◆ Activity:
Below are some records. Repeat exactly the lines from the one containing "1013x385 pixels." through the final line.

◆ Input for this task:
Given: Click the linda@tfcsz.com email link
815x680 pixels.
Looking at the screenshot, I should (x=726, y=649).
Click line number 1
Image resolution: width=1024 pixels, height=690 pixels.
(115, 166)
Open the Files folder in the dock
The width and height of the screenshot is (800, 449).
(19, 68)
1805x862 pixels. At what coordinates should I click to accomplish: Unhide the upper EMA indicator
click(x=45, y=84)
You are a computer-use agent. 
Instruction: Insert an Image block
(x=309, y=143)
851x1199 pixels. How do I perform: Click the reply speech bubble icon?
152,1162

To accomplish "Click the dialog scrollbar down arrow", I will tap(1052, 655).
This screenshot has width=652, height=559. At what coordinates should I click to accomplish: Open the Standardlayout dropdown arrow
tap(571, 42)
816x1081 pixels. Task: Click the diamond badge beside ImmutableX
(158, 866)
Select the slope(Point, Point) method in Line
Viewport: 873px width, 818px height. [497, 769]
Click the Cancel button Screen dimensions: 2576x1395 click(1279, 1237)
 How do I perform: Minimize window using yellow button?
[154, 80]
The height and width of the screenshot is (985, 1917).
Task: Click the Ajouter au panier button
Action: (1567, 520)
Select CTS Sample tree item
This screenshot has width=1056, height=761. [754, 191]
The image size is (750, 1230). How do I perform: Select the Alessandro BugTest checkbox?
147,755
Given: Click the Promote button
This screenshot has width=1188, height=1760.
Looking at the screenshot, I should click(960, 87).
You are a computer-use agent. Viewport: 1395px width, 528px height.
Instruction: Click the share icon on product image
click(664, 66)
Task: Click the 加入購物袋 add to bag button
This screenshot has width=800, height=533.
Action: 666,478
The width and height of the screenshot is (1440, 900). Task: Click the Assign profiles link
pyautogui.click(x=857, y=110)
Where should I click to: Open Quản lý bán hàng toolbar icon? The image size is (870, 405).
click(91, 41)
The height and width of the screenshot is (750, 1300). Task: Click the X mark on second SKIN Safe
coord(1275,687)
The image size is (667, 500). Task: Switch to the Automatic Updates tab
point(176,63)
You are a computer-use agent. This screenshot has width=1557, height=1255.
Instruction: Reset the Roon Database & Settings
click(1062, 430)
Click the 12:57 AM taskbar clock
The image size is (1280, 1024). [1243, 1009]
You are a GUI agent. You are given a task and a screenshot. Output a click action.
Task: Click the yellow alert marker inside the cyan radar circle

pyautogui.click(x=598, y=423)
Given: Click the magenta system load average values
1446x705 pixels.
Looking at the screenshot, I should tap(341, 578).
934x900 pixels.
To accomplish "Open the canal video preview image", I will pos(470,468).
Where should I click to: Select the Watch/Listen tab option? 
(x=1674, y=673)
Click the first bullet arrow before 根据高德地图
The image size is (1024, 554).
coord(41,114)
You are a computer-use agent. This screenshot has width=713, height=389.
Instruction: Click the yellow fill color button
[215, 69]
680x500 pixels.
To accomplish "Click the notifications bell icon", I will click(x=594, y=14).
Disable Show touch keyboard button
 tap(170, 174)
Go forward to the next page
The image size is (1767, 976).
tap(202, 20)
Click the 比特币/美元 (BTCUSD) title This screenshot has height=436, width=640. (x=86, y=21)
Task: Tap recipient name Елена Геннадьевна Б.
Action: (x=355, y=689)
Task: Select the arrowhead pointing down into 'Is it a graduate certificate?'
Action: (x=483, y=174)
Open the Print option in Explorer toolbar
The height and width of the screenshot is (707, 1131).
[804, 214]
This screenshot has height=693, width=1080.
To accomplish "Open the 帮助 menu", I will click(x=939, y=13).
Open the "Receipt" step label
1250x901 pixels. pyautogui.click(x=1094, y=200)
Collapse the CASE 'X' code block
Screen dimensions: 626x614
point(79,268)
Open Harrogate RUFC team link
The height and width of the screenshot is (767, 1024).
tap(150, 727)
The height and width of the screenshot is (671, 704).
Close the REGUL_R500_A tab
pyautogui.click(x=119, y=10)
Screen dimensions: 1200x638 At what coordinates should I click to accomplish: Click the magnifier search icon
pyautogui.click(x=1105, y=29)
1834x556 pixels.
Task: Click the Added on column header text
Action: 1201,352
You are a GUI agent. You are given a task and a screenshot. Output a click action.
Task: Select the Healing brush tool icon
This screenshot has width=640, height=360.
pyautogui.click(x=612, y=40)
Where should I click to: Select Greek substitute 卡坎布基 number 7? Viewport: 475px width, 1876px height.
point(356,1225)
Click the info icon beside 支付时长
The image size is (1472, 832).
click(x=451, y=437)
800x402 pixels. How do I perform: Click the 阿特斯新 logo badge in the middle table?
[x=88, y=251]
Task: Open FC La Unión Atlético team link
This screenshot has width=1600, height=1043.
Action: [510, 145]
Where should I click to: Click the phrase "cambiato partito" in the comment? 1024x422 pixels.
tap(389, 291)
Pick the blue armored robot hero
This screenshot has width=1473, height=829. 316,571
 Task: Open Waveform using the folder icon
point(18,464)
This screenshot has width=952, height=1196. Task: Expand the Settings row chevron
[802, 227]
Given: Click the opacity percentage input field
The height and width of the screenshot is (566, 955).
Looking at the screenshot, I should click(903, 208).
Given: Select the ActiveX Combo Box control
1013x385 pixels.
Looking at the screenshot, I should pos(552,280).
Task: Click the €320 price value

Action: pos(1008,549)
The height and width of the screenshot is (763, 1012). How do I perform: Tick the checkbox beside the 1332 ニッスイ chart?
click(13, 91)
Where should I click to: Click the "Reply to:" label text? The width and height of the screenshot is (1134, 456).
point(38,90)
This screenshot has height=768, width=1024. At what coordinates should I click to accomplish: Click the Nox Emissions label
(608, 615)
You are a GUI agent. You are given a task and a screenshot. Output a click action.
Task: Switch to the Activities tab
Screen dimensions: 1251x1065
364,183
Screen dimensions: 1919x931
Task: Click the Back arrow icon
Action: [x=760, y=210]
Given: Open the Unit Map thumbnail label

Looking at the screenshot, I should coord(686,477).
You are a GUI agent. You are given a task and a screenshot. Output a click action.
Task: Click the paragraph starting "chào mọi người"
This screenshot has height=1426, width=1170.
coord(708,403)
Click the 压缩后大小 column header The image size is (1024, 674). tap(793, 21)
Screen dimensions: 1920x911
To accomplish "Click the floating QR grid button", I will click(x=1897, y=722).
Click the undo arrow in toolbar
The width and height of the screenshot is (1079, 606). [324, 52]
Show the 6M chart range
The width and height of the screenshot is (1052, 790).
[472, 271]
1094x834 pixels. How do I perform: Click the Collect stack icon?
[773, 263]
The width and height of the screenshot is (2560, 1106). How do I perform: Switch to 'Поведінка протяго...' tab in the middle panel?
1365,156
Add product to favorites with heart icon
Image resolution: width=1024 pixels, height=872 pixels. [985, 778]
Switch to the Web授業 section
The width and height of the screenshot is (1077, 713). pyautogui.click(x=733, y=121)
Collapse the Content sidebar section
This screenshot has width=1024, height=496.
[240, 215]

◆ Result of the exercise:
1013x385 pixels.
Looking at the screenshot, I should pos(552,280).
Task: Click the €320 price value

Action: pos(1008,549)
The height and width of the screenshot is (763, 1012). How do I perform: Tick the checkbox beside the 1332 ニッスイ chart?
click(13, 91)
Where should I click to: Click the "Reply to:" label text? The width and height of the screenshot is (1134, 456).
point(38,90)
This screenshot has height=768, width=1024. At what coordinates should I click to accomplish: Click the Nox Emissions label
(608, 615)
You are a GUI agent. You are given a task and a screenshot. Output a click action.
Task: Switch to the Activities tab
Screen dimensions: 1251x1065
364,183
Screen dimensions: 1919x931
Task: Click the Back arrow icon
Action: [x=760, y=210]
Given: Open the Unit Map thumbnail label

Looking at the screenshot, I should coord(686,477).
You are a GUI agent. You are given a task and a screenshot. Output a click action.
Task: Click the paragraph starting "chào mọi người"
This screenshot has height=1426, width=1170.
coord(708,403)
Click the 压缩后大小 column header The image size is (1024, 674). tap(793, 21)
Screen dimensions: 1920x911
To accomplish "Click the floating QR grid button", I will click(x=1897, y=722).
Click the undo arrow in toolbar
The width and height of the screenshot is (1079, 606). [324, 52]
Show the 6M chart range
The width and height of the screenshot is (1052, 790).
[472, 271]
1094x834 pixels. How do I perform: Click the Collect stack icon?
[773, 263]
The width and height of the screenshot is (2560, 1106). How do I perform: Switch to 'Поведінка протяго...' tab in the middle panel?
1365,156
Add product to favorites with heart icon
Image resolution: width=1024 pixels, height=872 pixels. [985, 778]
Switch to the Web授業 section
The width and height of the screenshot is (1077, 713). pyautogui.click(x=733, y=121)
Collapse the Content sidebar section
This screenshot has width=1024, height=496.
[240, 215]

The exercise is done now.